Krishna conscience

— The Washington Post is reporting that 12 of nearly 50 Hare Krishna temples in the United States, including one in San Diego, are set to file for Chapter 11 bankruptcy this month due to a $400 million lawsuit alleging child abuse at the sect's boarding schools. Ninety-one former students at the now-defunct schools are claiming they were sexually, physically, and emotionally abused at Krishna schools in Southern California, West Virginia, and the state of Washington, the paper reports. Anuttama Dasa, director of communications for the International Society for Krishna Consciousness, told the paper that the case "threatens to shut down an entire religion. We've acknowledged in the past that there was abuse at some of the schools, but we don't believe that innocent members today and our temples should be threatened with closure because of actions by some deviants from the teachings of our movement 20, 30 years ago." The suit, filed in Texas, names 30 individuals and 19 Krishna-related corporations ... Meanwhile, up in Oregon, San Diego attorney Tom May, a partner at downtown's Luce, Forward, Hamilton, & Scripps, has come to the defense of a wilderness school for troubled teenagers that is under fire by the state for allegedly mistreating its students. Last week an Oregon judge slapped a temporary restraining order against the Obsidian Schools Wilderness Program after state investigators claimed that counselors didn't provide adequate care for four students with infections, frostbite, and a ruptured appendix, reports the Seattle Times. The Oregon Department of Justice has also lodged a racketeering complaint against the school, alleging criminal negligence in the death of a student in 2000. May's daughter, who attends the school, was cited by the state as a student whose finger had turned green after an untreated infection. He told the paper that the charges were overblown. "Her finger wasn't green," May was quoted as saying. "You know what it was? An ingrown fingernail." May added that the judge's order to move the students out of their forest snow camp and back to the school's headquarters in Bend "has essentially halted a treatment program for my daughter. This action is not in the best interest of the children and, in fact, is detrimental to them." May also was quoted as saying that rugged living conditions at the camp are a legitimate part of the school's regime. "Adversity is important. You don't grow muscles in weight-training without moving weight."

Sponsored
Sponsored

Glitter gulch San Diego's own Monsignor "Father Joe" Carroll has eked out a 4-3 vote of the Las Vegas City Council to proceed with his MASH Village homeless shelter in the city of high rollers, reports the Las Vegas Review-Journal. The council voted over the objections of Vegas mayor and attorney-to-the mob Oscar Goodman to give Carroll's group ownership of a ten-acre parcel north of downtown. "We knew it would be close," Carroll said after the vote. A year ago, after an earlier proposal was rejected, Carroll said he had been "treated like dirt" by Goodman, a longtime Carroll foe. Last week's action means that Carroll has five years to raise at least $3.5 million to build his new homeless center or the land reverts back to the city. He assured the council that a new board of directors made up of Vegas locals would cure the project's persistent fundraising difficulties.

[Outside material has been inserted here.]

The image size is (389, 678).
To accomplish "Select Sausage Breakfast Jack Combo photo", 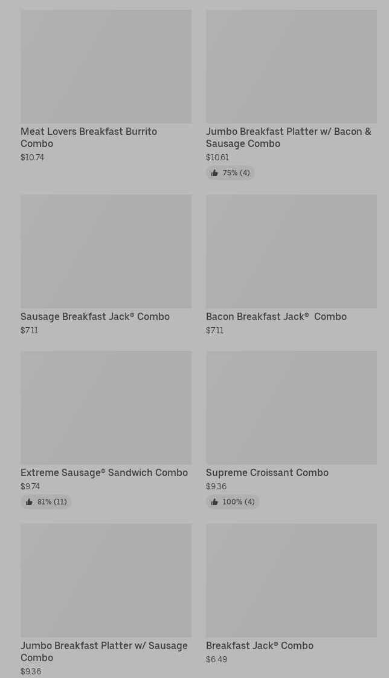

Undisclosed San Diego location With congressional midterm election season approaching, a parade of fundraising politicians is expected here. First comes Democratic senator Joe Lieberman, who parachutes into town next week for a high-dollar fundraiser on behalf of his personal political action committee. Next in line is Vice President Dick Cheney, who has emerged from his underground warren to come to California for a $2500-a-head fundraiser for the Richard Nixon presidential library in Yorba Linda, Nixon's birthplace. After that, he heads down the road for San Diego, to attend an as yet "unspecified" fundraising event, reports the Orange County Register ... Mayor Dick Murphy is scheduled to be briefed today by his blue-ribbon committee on city finances and a tentative public airing of the committee's report at the city council Rules Committee is set for February 27, reports committee chairman Joe Craver.